Sobre esta acción, Tijoux enfatiza que “aquí hay no solamente un momento ‘de humor’ o una broma, sino que es un acto político contra el pueblo afrodescendiente, contra los afrochilenos y contra las personas que tienen otro color de piel, que de todas maneras tampoco dista mucho del nuestro, porque tampoco somos o podemos considerarnos europeos ni blancos”.

A fines de septiembre, la convencional Tiare Aguilera, representante del pueblo Rapa Nui, acusó malos trato por parte de Carabineros al subirla a un vehículo policial en medio de una confusa detención. En un video compartido por redes sociales, se evidencia cómo un funcionario la ahorcó durante el proceso que en un inicio se difundió como un caso de violencia intrafamiliar y luego fue desmentido por Aguilera.

“Eso que ocurre al interior de la constituyente, que ahora se ve, es bueno que se vea para que se vea el modo en que la gente fue tratada durante siglos. Aquí estamos frente al pueblo mapuche maltratado durante tanto tiempo y otros pueblos originarios también. Hay otros más y otras más que fueron elegidos, elegidas para ser constituyentes que son humillados, que son maltratados, son denostados”, agrega la antropóloga.

Reivindicación de los pueblos originarios y afrodescendiente

El pueblo tribal afrodescendiente chileno no tuvo un escaño reservado dentro de la Convención Constitucional, pese a ser el único pueblo tribal reconocido en Chile. No obstante, participaron de una reunión la presidenta y el vicepresidente de la CC.

María Emilia Tijoux, enfatiza lo siguiente: “El racismo es histórico. No es algo nuevo, no es un hecho coyuntural, no es algo que ocurre solamente hoy día porque vemos insultar a una persona haitiana o a una persona colombiana o una persona peruana. Sino que el racismo ha estado instalado desde que se instala el Estado-Nación Chileno y antes de eso, desde el momento en que llega población africana a Chile”.

“Con respecto a que no hubo escaños reservados para el pueblo afrochileno, es que el pueblo afrochileno reivindica justamente esas raíces africanas, sus raíces negras, su negritud, su cultura, su historia, todo implica un mundo que fue menoscabado, asesinado, aplastado, esclavizado”, finaliza.

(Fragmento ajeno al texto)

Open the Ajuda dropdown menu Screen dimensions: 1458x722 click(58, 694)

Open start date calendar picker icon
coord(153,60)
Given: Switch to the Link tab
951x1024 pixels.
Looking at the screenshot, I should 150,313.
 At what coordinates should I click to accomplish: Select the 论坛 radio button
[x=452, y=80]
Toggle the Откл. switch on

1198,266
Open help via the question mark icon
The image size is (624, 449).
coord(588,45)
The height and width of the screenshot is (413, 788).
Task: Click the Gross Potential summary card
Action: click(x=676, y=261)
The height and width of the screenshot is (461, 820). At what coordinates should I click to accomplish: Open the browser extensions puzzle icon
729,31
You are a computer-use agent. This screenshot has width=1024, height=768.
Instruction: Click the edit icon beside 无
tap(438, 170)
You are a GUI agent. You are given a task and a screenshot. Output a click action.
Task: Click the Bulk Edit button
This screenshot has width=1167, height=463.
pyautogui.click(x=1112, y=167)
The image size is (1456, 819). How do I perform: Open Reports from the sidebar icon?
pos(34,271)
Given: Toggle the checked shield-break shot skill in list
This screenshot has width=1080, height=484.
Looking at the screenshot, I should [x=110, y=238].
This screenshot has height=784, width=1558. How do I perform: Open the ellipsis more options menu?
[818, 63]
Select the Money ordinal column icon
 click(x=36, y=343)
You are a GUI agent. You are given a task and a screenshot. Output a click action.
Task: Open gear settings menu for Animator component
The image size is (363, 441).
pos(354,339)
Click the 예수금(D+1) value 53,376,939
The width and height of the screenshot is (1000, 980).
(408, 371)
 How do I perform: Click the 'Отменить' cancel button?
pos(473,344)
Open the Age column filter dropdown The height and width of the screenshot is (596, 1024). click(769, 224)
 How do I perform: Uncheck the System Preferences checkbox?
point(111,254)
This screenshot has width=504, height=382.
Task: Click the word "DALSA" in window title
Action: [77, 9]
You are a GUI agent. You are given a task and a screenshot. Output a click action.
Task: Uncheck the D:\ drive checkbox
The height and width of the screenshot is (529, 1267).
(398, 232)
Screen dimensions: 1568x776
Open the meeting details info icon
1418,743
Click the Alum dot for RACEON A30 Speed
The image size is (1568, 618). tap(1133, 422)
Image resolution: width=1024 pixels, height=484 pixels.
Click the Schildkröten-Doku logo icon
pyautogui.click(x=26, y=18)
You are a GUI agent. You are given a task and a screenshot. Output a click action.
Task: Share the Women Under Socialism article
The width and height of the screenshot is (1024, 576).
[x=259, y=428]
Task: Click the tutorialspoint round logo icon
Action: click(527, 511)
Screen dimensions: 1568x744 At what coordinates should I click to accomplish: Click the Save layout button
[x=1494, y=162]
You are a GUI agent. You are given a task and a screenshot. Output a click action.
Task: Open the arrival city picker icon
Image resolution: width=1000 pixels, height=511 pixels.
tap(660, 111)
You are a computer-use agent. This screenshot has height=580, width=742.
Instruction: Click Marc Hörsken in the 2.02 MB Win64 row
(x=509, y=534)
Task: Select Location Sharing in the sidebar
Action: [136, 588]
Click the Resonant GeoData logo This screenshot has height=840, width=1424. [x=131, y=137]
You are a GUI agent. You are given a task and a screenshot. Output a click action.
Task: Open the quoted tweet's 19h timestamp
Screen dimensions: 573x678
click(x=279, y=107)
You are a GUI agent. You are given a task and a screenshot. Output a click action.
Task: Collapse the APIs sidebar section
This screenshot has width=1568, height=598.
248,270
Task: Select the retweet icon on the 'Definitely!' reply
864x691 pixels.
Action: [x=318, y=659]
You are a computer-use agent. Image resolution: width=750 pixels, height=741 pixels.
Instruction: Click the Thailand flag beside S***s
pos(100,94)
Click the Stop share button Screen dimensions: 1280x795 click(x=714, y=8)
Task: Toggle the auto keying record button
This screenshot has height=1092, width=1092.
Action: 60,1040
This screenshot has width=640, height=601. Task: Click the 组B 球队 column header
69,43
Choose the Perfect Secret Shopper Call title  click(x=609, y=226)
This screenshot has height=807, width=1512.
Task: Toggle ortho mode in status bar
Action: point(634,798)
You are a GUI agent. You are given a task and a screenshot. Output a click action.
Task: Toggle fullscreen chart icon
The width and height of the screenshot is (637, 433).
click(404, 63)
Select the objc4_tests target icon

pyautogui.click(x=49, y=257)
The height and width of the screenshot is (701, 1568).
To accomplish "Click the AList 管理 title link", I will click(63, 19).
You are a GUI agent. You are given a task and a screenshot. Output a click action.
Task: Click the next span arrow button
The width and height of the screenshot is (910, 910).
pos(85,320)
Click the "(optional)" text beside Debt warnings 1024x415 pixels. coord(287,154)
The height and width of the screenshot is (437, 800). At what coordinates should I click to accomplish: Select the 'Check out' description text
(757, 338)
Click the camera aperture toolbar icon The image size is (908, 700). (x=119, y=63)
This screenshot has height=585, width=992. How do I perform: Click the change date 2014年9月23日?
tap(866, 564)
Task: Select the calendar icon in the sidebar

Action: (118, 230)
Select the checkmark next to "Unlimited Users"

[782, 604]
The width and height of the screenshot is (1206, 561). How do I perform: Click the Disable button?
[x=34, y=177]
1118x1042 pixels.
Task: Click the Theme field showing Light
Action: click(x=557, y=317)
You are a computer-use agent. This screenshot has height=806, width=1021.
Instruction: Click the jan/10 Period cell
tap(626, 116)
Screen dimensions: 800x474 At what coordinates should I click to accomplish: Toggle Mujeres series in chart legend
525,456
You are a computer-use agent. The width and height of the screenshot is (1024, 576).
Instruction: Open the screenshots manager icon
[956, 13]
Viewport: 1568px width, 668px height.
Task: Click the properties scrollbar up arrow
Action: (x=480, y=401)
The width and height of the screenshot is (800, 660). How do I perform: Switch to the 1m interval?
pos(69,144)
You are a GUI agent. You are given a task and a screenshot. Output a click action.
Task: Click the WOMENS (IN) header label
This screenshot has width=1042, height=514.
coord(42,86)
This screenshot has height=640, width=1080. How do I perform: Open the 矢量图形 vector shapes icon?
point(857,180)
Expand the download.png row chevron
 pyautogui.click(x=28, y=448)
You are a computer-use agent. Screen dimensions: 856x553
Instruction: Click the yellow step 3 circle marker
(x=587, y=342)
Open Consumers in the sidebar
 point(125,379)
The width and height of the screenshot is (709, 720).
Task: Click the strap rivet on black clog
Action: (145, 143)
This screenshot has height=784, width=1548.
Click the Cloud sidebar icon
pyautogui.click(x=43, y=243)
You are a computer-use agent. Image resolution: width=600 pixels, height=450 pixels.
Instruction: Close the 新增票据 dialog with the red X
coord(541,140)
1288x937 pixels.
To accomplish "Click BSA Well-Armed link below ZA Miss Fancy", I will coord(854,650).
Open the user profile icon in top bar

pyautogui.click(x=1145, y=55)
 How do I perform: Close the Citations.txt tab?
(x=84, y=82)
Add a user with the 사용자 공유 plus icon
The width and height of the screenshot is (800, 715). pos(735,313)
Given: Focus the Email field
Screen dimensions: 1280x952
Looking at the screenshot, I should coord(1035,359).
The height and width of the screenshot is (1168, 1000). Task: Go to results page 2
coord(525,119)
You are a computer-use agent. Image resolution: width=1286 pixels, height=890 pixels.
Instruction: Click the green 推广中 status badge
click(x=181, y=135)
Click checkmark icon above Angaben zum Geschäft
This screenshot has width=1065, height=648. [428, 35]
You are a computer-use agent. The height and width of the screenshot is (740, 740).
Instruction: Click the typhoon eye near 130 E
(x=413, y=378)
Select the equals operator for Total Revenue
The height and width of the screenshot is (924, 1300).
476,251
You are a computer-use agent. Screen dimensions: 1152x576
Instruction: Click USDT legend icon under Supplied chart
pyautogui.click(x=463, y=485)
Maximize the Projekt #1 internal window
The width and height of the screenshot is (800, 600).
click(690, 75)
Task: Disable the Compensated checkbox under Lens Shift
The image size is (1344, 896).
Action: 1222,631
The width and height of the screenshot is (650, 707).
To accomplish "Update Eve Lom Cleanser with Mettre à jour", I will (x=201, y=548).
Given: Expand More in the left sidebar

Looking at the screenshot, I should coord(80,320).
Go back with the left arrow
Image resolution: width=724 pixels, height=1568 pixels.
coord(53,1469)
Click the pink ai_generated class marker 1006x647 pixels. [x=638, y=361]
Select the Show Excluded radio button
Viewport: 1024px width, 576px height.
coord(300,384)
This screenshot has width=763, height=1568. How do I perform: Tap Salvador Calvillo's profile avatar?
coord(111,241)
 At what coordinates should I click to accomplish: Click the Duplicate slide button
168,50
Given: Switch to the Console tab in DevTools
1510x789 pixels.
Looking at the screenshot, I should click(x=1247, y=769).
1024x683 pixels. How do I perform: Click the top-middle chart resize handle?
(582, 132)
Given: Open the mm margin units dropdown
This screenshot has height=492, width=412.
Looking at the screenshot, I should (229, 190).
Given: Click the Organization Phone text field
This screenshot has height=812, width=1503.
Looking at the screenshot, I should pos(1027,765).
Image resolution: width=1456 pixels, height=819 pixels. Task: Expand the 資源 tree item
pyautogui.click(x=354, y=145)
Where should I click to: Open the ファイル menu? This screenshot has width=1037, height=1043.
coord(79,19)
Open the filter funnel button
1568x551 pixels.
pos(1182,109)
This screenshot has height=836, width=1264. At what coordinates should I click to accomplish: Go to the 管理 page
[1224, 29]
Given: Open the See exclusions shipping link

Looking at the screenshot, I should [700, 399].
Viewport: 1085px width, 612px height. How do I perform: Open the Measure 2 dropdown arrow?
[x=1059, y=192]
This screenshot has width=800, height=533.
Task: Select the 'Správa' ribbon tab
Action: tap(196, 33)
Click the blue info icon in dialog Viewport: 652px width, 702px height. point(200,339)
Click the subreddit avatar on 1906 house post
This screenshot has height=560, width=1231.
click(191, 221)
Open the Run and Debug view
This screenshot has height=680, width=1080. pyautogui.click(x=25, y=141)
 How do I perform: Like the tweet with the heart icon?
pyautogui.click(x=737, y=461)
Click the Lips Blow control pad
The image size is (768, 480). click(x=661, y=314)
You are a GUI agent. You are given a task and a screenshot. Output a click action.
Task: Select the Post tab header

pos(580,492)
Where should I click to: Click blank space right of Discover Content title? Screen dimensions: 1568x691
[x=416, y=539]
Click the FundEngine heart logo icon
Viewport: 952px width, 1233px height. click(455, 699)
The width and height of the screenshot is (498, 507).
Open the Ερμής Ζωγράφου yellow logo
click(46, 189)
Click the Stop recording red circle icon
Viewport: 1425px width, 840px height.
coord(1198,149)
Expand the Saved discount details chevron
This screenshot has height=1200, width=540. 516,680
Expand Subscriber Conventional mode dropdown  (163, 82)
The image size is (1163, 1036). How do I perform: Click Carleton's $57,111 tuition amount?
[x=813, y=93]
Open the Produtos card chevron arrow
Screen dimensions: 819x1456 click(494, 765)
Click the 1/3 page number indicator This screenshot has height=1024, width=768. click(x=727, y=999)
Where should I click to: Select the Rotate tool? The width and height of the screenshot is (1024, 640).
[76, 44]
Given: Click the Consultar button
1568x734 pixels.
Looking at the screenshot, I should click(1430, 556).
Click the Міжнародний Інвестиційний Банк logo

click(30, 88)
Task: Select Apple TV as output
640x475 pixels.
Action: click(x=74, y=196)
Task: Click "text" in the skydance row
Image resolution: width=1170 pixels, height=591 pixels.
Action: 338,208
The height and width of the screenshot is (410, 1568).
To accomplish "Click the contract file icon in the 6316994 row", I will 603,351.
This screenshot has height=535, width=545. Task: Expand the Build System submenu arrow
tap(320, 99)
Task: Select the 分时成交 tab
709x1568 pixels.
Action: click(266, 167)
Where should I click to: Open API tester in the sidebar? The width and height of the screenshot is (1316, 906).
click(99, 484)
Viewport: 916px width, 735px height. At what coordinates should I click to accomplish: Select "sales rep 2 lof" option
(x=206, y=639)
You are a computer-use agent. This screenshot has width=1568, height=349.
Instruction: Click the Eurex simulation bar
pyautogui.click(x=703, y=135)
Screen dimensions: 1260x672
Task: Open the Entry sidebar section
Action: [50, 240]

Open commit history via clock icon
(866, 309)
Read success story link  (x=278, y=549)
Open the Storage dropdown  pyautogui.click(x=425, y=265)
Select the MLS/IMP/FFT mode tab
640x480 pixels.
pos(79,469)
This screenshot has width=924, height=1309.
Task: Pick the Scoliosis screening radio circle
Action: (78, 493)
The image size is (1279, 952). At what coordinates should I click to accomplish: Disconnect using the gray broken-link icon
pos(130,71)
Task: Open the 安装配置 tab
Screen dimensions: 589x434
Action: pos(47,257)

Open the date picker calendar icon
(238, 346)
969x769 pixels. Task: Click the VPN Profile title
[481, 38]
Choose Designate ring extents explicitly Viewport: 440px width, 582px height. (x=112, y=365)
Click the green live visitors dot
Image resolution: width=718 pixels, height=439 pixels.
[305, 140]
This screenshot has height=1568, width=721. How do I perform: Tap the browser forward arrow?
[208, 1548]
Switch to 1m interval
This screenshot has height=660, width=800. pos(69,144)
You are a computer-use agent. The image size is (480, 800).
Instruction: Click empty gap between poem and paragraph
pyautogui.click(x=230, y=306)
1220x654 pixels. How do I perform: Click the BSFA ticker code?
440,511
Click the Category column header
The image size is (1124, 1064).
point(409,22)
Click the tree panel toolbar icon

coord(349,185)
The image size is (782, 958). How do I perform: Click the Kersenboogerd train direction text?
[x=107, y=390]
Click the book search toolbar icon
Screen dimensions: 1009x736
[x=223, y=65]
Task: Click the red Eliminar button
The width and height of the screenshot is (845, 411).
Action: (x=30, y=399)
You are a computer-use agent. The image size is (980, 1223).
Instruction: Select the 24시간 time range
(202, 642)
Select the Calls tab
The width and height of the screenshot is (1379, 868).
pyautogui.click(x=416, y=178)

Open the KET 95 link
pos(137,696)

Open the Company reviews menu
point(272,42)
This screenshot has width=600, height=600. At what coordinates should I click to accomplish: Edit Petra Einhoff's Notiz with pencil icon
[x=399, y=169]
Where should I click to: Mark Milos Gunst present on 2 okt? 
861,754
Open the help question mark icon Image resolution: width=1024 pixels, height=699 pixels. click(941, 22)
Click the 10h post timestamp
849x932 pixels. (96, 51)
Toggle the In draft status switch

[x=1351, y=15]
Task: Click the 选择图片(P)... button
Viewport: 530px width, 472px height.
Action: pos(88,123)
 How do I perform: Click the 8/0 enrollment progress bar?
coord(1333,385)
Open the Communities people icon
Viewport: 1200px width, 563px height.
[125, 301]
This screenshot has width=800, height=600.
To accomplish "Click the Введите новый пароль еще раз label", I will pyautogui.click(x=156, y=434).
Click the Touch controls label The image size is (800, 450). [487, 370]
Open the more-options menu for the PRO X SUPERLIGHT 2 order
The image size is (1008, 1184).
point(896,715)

Como contraste, una emotiva intervención de uno de los representantes Selk’nam frente a la comisión de DD.HH de la Convención Constitucional, causó impacto por la crudeza de su relato. José Luis Vásquez Chogue narró la historia de su abuelo, quien fue uno de los sobrevivientes del genocidio por parte de una Misión Salesiana que se lo llevó de su territorio. Estos encuentros se realizaron con distintos pueblos originarios, además del pueblo afrodescendiente, son parte del proceso para que la nueva Carta Magna reconozca su historia y exista reparación.

“Lo que los pueblos indígenas, polinésicos y afrodescendientes demandan de Chile es justicia. Sólo se puede alcanzar la justicia cuando el daño que ocasiona la no justicia puede ser reparado. La reparación como vía para alcanzar la justicia”, expuso el antropólogo Claudio Millacura.

Intervención de José Luis Vásquez Chogue en la Comisión de DD.HH de la Convención Constitucional.

“Los discursos, las intervenciones, el uso de la palabra de los diferentes pueblos indígenas y polinésicos que en el espacio de la CC estamos conociendo y estamos escuchando, responden a sanar las heridas. Cuando hablamos de aquello que nos ha provocado un profundo dolor, es que estamos en camino de sanar las heridas. Y si estos discursos comienzan a ser compartidos y conocidos entre quienes por desconocimiento no supieron que causaron este daño, es que estamos nuevamente en camino de reparar ese daño”, concluyó Millacura.

Por Lucía Olmos, Periodista de la Dirección de Extensi´ón y Comunicaciones de la Facultad de Ciencias Sociales de la Universidad de Chile.